Task to complete: Among the entries below, find each line holding "magnifier" and return it.

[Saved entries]
--- START ---
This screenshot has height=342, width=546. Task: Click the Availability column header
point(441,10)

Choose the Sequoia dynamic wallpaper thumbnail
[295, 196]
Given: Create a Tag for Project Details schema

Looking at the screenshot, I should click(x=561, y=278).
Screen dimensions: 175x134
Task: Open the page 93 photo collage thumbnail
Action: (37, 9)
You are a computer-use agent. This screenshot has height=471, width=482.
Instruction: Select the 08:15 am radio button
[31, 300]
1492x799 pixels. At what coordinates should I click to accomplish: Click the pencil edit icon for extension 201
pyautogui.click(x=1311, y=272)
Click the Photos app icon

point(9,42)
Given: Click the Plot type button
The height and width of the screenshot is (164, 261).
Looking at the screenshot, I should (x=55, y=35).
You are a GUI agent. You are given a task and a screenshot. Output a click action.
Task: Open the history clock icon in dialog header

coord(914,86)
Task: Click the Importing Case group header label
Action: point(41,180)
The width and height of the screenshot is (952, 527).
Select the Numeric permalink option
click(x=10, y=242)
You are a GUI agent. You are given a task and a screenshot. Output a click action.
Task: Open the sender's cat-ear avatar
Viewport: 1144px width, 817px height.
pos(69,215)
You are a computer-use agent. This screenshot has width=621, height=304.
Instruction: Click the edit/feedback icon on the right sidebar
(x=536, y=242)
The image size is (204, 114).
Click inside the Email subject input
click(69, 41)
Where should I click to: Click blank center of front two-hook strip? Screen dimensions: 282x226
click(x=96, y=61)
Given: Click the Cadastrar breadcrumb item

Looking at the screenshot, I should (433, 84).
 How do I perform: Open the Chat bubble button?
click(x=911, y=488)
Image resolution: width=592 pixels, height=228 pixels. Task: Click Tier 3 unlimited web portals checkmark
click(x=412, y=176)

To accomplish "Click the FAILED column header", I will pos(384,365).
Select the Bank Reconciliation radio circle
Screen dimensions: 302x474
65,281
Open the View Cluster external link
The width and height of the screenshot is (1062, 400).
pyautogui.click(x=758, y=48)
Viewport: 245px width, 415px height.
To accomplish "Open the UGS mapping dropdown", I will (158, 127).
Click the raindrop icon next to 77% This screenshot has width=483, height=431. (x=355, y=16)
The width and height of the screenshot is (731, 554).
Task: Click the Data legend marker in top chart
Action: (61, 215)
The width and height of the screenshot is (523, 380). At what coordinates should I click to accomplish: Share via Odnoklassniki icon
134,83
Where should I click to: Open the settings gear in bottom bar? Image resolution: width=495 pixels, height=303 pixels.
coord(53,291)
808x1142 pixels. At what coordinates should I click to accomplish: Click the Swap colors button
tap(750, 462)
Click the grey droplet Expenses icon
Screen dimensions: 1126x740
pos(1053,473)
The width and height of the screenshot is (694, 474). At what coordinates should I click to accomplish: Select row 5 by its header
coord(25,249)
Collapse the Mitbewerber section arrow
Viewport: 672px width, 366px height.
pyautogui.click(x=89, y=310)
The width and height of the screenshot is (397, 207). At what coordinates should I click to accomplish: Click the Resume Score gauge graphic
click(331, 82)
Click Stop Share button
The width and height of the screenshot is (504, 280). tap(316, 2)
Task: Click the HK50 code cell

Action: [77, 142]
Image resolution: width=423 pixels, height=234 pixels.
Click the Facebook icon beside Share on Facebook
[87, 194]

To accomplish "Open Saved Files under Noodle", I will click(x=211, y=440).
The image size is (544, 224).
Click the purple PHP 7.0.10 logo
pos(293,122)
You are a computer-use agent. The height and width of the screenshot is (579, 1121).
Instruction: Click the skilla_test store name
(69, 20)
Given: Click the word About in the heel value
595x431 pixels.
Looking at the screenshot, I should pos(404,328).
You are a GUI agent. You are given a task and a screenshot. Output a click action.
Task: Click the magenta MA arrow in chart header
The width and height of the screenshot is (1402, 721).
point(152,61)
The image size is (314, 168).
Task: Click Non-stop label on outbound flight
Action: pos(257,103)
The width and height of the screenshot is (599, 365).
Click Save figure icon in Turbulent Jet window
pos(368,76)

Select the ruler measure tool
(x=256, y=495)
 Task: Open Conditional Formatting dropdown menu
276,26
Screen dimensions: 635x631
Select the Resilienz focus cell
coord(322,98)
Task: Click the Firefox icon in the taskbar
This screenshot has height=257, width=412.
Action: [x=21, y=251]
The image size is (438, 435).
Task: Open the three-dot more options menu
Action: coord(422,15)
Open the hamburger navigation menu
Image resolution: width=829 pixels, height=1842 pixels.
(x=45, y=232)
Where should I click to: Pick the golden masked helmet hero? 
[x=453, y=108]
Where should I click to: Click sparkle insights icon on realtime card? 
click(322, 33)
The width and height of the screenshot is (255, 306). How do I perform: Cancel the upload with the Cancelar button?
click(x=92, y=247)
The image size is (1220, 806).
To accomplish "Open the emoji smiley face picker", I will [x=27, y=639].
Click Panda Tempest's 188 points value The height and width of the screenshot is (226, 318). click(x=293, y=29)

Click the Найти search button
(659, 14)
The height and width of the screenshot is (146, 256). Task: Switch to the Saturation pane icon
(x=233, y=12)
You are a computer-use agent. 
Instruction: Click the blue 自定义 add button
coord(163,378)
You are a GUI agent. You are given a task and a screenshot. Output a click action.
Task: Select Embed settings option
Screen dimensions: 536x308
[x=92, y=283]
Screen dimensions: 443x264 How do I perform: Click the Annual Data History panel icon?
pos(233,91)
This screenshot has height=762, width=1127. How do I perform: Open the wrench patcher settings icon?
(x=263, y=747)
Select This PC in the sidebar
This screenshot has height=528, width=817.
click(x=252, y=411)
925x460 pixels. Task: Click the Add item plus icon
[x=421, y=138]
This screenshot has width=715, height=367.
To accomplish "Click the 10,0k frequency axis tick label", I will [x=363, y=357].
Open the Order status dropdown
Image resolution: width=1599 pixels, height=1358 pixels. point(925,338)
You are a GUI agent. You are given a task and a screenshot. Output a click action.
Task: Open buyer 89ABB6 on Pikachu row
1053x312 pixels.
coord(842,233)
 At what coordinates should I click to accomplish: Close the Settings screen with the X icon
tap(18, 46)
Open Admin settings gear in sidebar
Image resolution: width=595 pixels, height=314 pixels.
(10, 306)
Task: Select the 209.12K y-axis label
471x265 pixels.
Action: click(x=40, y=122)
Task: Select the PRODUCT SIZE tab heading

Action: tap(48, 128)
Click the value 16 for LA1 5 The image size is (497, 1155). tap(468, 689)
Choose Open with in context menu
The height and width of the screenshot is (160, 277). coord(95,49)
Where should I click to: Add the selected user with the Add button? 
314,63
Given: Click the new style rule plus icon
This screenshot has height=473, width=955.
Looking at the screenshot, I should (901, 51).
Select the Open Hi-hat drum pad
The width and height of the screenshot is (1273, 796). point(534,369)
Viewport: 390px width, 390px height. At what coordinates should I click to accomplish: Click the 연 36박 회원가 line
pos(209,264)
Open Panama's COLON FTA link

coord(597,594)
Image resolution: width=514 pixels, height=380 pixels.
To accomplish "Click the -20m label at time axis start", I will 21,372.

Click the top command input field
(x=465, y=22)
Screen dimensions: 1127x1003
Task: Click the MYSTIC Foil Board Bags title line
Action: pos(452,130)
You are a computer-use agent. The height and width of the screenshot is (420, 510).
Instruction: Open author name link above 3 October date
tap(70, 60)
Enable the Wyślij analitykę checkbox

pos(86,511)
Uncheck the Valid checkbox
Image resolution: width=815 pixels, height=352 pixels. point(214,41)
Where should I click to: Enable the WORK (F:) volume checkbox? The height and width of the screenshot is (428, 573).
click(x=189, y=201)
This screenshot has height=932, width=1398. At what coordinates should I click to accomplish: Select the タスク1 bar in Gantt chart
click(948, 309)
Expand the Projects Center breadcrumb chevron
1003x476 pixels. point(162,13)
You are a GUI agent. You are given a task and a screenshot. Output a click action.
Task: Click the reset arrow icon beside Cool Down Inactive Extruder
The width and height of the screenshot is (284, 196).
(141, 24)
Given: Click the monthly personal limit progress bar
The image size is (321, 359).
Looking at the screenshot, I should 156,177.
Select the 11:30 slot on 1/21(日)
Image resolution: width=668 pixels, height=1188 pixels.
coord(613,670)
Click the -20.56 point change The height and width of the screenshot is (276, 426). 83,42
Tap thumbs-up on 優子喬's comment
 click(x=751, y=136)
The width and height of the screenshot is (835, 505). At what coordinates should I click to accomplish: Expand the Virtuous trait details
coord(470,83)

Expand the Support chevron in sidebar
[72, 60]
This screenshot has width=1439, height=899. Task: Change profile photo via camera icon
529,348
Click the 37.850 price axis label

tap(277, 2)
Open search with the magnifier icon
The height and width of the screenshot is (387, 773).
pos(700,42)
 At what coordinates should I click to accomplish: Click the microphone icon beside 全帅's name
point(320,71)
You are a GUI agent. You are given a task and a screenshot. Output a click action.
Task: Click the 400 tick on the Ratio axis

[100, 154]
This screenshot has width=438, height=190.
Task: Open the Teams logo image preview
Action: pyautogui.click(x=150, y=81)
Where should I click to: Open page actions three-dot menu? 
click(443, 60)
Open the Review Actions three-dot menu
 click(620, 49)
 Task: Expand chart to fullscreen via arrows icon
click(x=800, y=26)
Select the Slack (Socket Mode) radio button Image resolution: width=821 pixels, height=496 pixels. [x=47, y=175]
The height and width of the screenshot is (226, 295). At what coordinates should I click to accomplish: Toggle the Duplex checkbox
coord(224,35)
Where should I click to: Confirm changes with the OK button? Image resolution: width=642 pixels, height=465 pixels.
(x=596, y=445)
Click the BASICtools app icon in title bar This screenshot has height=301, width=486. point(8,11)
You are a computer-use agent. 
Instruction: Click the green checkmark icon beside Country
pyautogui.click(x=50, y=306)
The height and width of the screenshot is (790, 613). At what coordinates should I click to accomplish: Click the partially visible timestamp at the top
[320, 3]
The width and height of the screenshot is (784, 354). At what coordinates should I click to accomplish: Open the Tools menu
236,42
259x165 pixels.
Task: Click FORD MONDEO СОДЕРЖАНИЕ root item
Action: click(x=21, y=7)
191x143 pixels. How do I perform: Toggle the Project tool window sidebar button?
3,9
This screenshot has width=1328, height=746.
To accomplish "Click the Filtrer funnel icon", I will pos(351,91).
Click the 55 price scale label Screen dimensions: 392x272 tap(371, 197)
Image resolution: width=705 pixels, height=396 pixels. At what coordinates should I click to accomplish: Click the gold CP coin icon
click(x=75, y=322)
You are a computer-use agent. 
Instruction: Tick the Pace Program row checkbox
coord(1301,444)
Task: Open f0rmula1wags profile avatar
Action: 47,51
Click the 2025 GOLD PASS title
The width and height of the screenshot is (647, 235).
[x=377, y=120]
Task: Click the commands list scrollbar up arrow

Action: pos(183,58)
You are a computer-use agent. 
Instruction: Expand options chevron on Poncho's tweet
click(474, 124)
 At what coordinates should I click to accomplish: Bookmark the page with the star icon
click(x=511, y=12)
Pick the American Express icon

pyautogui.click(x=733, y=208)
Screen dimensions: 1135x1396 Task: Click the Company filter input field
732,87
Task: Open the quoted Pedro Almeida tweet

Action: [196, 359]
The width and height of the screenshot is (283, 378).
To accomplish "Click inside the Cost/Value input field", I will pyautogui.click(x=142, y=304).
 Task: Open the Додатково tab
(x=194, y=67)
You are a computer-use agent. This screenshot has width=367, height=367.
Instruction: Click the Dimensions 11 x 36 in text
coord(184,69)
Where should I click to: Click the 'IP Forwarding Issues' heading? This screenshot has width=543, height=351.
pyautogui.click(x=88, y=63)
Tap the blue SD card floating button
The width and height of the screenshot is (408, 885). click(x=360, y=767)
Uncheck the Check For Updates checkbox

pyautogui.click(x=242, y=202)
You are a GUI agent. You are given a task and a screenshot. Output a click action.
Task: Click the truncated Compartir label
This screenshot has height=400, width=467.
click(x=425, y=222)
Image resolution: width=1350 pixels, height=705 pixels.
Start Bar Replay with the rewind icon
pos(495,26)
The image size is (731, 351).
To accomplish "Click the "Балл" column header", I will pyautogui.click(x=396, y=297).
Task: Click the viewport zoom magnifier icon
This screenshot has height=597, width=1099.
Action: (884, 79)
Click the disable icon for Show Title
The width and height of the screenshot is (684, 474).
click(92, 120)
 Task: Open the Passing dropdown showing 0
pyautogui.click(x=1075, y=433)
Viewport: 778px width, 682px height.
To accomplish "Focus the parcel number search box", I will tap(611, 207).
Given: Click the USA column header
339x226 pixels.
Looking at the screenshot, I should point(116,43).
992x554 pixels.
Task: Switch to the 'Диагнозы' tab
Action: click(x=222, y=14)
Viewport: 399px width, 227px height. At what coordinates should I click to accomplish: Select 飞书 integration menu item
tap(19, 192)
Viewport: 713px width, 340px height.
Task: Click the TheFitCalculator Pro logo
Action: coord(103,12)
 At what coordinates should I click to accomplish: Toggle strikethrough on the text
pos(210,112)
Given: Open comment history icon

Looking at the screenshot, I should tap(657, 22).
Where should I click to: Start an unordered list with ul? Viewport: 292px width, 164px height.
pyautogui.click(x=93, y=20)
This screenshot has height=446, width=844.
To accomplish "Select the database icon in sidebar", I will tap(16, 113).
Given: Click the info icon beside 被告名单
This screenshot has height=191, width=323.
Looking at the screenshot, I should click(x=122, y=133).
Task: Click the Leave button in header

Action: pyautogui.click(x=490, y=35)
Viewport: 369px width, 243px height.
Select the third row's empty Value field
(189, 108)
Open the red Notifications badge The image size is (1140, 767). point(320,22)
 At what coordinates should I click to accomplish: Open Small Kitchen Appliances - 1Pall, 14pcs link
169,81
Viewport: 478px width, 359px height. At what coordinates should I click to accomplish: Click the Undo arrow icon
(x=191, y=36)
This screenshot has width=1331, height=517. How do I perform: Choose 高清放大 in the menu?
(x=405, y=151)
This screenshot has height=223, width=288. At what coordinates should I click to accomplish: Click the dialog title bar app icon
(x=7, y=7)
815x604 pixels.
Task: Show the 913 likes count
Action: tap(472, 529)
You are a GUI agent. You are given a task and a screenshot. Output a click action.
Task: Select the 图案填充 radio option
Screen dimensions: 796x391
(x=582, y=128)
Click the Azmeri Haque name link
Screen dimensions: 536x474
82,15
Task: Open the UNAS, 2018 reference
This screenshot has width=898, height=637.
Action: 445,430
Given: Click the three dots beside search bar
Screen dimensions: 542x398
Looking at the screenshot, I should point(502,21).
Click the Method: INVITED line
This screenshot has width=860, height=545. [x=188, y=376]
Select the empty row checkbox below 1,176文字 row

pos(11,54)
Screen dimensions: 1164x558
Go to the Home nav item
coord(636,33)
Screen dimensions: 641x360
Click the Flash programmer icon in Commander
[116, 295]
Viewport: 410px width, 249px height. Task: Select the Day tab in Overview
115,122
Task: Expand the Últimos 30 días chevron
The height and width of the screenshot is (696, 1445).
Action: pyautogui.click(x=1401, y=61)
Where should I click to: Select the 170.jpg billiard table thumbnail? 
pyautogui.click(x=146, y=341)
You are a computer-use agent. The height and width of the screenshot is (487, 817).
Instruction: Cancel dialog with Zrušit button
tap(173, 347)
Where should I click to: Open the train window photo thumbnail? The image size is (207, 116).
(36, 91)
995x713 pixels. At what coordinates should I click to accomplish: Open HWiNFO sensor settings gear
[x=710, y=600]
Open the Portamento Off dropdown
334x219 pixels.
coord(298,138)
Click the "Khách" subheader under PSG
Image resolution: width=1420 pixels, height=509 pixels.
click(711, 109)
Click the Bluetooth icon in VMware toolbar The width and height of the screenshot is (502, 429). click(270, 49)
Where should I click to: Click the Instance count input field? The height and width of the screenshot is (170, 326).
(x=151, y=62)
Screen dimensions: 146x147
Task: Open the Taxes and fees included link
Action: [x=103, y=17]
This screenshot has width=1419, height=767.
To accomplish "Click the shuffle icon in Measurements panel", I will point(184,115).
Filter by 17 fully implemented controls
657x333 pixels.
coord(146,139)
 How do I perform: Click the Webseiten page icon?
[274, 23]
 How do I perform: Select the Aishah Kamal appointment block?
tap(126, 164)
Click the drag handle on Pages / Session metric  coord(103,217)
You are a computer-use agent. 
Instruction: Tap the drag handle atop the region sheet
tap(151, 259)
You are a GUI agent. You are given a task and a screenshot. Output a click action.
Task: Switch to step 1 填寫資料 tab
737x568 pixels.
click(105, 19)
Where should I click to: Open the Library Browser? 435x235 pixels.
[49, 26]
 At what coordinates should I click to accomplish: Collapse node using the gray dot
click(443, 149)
--- END ---
Result of this task:
Open search with the magnifier icon
Task: Click the viewport zoom magnifier icon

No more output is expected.